§ PROVIDED DATA:
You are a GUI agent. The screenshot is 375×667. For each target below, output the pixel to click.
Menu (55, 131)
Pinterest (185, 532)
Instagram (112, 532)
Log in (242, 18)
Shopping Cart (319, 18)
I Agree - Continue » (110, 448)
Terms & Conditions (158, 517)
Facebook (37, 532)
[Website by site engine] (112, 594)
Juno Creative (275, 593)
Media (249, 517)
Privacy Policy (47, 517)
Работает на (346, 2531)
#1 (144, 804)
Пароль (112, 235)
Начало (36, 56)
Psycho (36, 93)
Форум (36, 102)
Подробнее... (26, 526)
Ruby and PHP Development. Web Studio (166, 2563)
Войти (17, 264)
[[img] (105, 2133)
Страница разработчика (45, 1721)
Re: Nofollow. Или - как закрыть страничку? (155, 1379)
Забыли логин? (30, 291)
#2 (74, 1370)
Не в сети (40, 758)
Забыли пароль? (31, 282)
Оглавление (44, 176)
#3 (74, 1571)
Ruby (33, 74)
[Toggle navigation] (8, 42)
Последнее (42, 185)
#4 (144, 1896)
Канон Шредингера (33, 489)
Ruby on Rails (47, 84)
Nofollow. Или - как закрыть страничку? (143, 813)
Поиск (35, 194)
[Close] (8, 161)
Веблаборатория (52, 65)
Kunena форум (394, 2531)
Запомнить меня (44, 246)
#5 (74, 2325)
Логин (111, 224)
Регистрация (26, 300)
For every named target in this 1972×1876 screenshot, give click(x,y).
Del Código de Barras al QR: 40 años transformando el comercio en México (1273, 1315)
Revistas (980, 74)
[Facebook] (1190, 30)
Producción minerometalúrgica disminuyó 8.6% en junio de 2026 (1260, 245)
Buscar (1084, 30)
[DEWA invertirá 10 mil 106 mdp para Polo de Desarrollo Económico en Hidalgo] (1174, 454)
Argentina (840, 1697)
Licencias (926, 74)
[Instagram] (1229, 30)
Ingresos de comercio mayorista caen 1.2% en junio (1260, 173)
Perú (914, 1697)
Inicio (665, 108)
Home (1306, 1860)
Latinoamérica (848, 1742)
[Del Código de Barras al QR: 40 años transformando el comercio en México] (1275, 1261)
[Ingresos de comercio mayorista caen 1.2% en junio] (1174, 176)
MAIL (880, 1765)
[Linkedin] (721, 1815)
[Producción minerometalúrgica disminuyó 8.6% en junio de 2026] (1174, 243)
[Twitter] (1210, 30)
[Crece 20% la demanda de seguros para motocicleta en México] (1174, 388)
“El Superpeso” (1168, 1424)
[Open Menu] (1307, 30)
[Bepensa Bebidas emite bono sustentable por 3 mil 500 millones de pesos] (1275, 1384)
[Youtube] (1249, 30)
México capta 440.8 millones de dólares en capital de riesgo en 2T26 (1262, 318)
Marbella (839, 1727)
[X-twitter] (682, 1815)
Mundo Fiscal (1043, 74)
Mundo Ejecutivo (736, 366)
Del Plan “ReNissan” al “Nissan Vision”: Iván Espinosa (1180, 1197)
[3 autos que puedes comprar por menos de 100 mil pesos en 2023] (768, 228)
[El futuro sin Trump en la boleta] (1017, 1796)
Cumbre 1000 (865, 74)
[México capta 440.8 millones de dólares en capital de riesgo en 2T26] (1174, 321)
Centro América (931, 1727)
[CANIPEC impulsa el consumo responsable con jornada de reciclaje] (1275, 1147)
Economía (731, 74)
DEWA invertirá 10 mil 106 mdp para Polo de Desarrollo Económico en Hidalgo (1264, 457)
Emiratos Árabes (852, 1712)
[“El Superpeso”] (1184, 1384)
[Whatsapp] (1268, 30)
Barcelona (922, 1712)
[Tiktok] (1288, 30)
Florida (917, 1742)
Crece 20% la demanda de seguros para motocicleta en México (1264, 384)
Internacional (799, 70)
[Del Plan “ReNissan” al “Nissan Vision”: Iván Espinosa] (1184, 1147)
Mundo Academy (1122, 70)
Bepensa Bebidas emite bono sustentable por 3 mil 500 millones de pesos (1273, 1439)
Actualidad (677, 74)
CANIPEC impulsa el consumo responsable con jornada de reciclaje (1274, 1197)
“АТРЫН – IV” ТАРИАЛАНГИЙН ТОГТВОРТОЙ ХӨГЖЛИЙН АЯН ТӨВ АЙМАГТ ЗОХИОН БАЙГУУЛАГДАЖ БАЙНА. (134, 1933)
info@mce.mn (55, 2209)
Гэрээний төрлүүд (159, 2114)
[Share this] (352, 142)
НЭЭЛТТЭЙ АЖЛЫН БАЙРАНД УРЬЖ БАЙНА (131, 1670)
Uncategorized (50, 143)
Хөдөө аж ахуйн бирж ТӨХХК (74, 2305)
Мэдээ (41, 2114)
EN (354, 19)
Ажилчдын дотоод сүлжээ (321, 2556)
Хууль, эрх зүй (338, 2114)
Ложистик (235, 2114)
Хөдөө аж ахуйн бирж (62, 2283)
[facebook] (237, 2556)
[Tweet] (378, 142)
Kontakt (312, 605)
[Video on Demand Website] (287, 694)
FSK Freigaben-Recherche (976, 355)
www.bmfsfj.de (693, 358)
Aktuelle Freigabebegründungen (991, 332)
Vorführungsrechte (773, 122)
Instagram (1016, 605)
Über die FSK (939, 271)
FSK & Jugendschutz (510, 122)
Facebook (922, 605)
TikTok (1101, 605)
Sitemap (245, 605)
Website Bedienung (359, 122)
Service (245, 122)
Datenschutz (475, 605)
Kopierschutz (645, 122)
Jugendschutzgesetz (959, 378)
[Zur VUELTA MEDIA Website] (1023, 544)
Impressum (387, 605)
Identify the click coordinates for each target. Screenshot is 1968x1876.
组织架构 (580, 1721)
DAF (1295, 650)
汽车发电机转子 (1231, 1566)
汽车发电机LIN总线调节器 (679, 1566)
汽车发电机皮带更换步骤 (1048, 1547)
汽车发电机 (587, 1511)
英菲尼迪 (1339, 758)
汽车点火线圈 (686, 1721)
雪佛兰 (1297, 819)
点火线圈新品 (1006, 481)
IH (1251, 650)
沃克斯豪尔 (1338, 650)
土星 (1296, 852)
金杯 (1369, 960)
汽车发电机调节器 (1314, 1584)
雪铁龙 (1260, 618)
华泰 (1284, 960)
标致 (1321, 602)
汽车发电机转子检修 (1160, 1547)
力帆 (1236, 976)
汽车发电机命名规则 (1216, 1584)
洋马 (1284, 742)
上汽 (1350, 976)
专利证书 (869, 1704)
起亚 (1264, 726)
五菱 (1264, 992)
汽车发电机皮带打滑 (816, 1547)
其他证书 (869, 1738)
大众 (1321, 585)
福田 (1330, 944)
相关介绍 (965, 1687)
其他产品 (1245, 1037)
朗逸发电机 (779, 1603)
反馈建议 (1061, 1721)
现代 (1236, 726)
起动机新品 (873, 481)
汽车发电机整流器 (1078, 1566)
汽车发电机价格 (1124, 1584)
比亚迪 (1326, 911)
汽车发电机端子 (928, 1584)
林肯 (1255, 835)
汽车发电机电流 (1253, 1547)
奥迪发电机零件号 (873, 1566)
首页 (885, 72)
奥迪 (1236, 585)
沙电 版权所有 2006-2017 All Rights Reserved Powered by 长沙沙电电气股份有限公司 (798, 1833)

§ GOAL OF THE EXERCISE: Your task is to quote the listing above word for word.

§ RESULT:
You are a GUI agent. The screenshot is 375×667. For each target below, output the pixel to click.
Menu (55, 131)
Pinterest (185, 532)
Instagram (112, 532)
Log in (242, 18)
Shopping Cart (319, 18)
I Agree - Continue » (110, 448)
Terms & Conditions (158, 517)
Facebook (37, 532)
[Website by site engine] (112, 594)
Juno Creative (275, 593)
Media (249, 517)
Privacy Policy (47, 517)
Работает на (346, 2531)
#1 (144, 804)
Пароль (112, 235)
Начало (36, 56)
Psycho (36, 93)
Форум (36, 102)
Подробнее... (26, 526)
Ruby and PHP Development. Web Studio (166, 2563)
Войти (17, 264)
[[img] (105, 2133)
Страница разработчика (45, 1721)
Re: Nofollow. Или - как закрыть страничку? (155, 1379)
Забыли логин? (30, 291)
#2 (74, 1370)
Не в сети (40, 758)
Забыли пароль? (31, 282)
Оглавление (44, 176)
#3 (74, 1571)
Ruby (33, 74)
[Toggle navigation] (8, 42)
Последнее (42, 185)
#4 (144, 1896)
Канон Шредингера (33, 489)
Ruby on Rails (47, 84)
Nofollow. Или - как закрыть страничку? (143, 813)
Поиск (35, 194)
[Close] (8, 161)
Веблаборатория (52, 65)
Kunena форум (394, 2531)
Запомнить меня (44, 246)
#5 (74, 2325)
Логин (111, 224)
Регистрация (26, 300)
For every named target in this 1972×1876 screenshot, give click(x,y).
Del Código de Barras al QR: 40 años transformando el comercio en México (1273, 1315)
Revistas (980, 74)
[Facebook] (1190, 30)
Producción minerometalúrgica disminuyó 8.6% en junio de 2026 (1260, 245)
Buscar (1084, 30)
[DEWA invertirá 10 mil 106 mdp para Polo de Desarrollo Económico en Hidalgo] (1174, 454)
Argentina (840, 1697)
Licencias (926, 74)
[Instagram] (1229, 30)
Ingresos de comercio mayorista caen 1.2% en junio (1260, 173)
Perú (914, 1697)
Inicio (665, 108)
Home (1306, 1860)
Latinoamérica (848, 1742)
[Del Código de Barras al QR: 40 años transformando el comercio en México] (1275, 1261)
[Ingresos de comercio mayorista caen 1.2% en junio] (1174, 176)
MAIL (880, 1765)
[Linkedin] (721, 1815)
[Producción minerometalúrgica disminuyó 8.6% en junio de 2026] (1174, 243)
[Twitter] (1210, 30)
[Crece 20% la demanda de seguros para motocicleta en México] (1174, 388)
“El Superpeso” (1168, 1424)
[Open Menu] (1307, 30)
[Bepensa Bebidas emite bono sustentable por 3 mil 500 millones de pesos] (1275, 1384)
[Youtube] (1249, 30)
México capta 440.8 millones de dólares en capital de riesgo en 2T26 (1262, 318)
Marbella (839, 1727)
[X-twitter] (682, 1815)
Mundo Fiscal (1043, 74)
Mundo Ejecutivo (736, 366)
Del Plan “ReNissan” al “Nissan Vision”: Iván Espinosa (1180, 1197)
[3 autos que puedes comprar por menos de 100 mil pesos en 2023] (768, 228)
[El futuro sin Trump en la boleta] (1017, 1796)
Cumbre 1000 (865, 74)
[México capta 440.8 millones de dólares en capital de riesgo en 2T26] (1174, 321)
Centro América (931, 1727)
[CANIPEC impulsa el consumo responsable con jornada de reciclaje] (1275, 1147)
Economía (731, 74)
DEWA invertirá 10 mil 106 mdp para Polo de Desarrollo Económico en Hidalgo (1264, 457)
Emiratos Árabes (852, 1712)
[“El Superpeso”] (1184, 1384)
[Whatsapp] (1268, 30)
Barcelona (922, 1712)
[Tiktok] (1288, 30)
Florida (917, 1742)
Crece 20% la demanda de seguros para motocicleta en México (1264, 384)
Internacional (799, 70)
[Del Plan “ReNissan” al “Nissan Vision”: Iván Espinosa] (1184, 1147)
Mundo Academy (1122, 70)
Bepensa Bebidas emite bono sustentable por 3 mil 500 millones de pesos (1273, 1439)
Actualidad (677, 74)
CANIPEC impulsa el consumo responsable con jornada de reciclaje (1274, 1197)
“АТРЫН – IV” ТАРИАЛАНГИЙН ТОГТВОРТОЙ ХӨГЖЛИЙН АЯН ТӨВ АЙМАГТ ЗОХИОН БАЙГУУЛАГДАЖ БАЙНА. (134, 1933)
info@mce.mn (55, 2209)
Гэрээний төрлүүд (159, 2114)
[Share this] (352, 142)
НЭЭЛТТЭЙ АЖЛЫН БАЙРАНД УРЬЖ БАЙНА (131, 1670)
Uncategorized (50, 143)
Хөдөө аж ахуйн бирж ТӨХХК (74, 2305)
Мэдээ (41, 2114)
EN (354, 19)
Ажилчдын дотоод сүлжээ (321, 2556)
Хууль, эрх зүй (338, 2114)
Ложистик (235, 2114)
Хөдөө аж ахуйн бирж (62, 2283)
[facebook] (237, 2556)
[Tweet] (378, 142)
Kontakt (312, 605)
[Video on Demand Website] (287, 694)
FSK Freigaben-Recherche (976, 355)
www.bmfsfj.de (693, 358)
Aktuelle Freigabebegründungen (991, 332)
Vorführungsrechte (773, 122)
Instagram (1016, 605)
Über die FSK (939, 271)
FSK & Jugendschutz (510, 122)
Facebook (922, 605)
TikTok (1101, 605)
Sitemap (245, 605)
Website Bedienung (359, 122)
Service (245, 122)
Datenschutz (475, 605)
Kopierschutz (645, 122)
Jugendschutzgesetz (959, 378)
[Zur VUELTA MEDIA Website] (1023, 544)
Impressum (387, 605)
Identify the click coordinates for each target. Screenshot is 1968x1876.
组织架构 (580, 1721)
DAF (1295, 650)
汽车发电机转子 (1231, 1566)
汽车发电机LIN总线调节器 (679, 1566)
汽车发电机皮带更换步骤 (1048, 1547)
汽车发电机 (587, 1511)
英菲尼迪 (1339, 758)
汽车点火线圈 (686, 1721)
雪佛兰 (1297, 819)
点火线圈新品 (1006, 481)
IH (1251, 650)
沃克斯豪尔 (1338, 650)
土星 (1296, 852)
金杯 (1369, 960)
汽车发电机调节器 (1314, 1584)
雪铁龙 (1260, 618)
华泰 (1284, 960)
标致 (1321, 602)
汽车发电机转子检修 (1160, 1547)
力帆 (1236, 976)
汽车发电机命名规则 (1216, 1584)
洋马 (1284, 742)
上汽 (1350, 976)
专利证书 (869, 1704)
起亚 (1264, 726)
五菱 (1264, 992)
汽车发电机皮带打滑 (816, 1547)
其他证书 (869, 1738)
大众 (1321, 585)
福田 (1330, 944)
相关介绍 (965, 1687)
其他产品 (1245, 1037)
朗逸发电机 (779, 1603)
反馈建议 (1061, 1721)
现代 (1236, 726)
起动机新品 (873, 481)
汽车发电机整流器 (1078, 1566)
汽车发电机价格 (1124, 1584)
比亚迪 (1326, 911)
汽车发电机端子 (928, 1584)
林肯 (1255, 835)
汽车发电机电流 (1253, 1547)
奥迪发电机零件号 (873, 1566)
首页 (885, 72)
奥迪 (1236, 585)
沙电 版权所有 2006-2017 All Rights Reserved Powered by 长沙沙电电气股份有限公司 (798, 1833)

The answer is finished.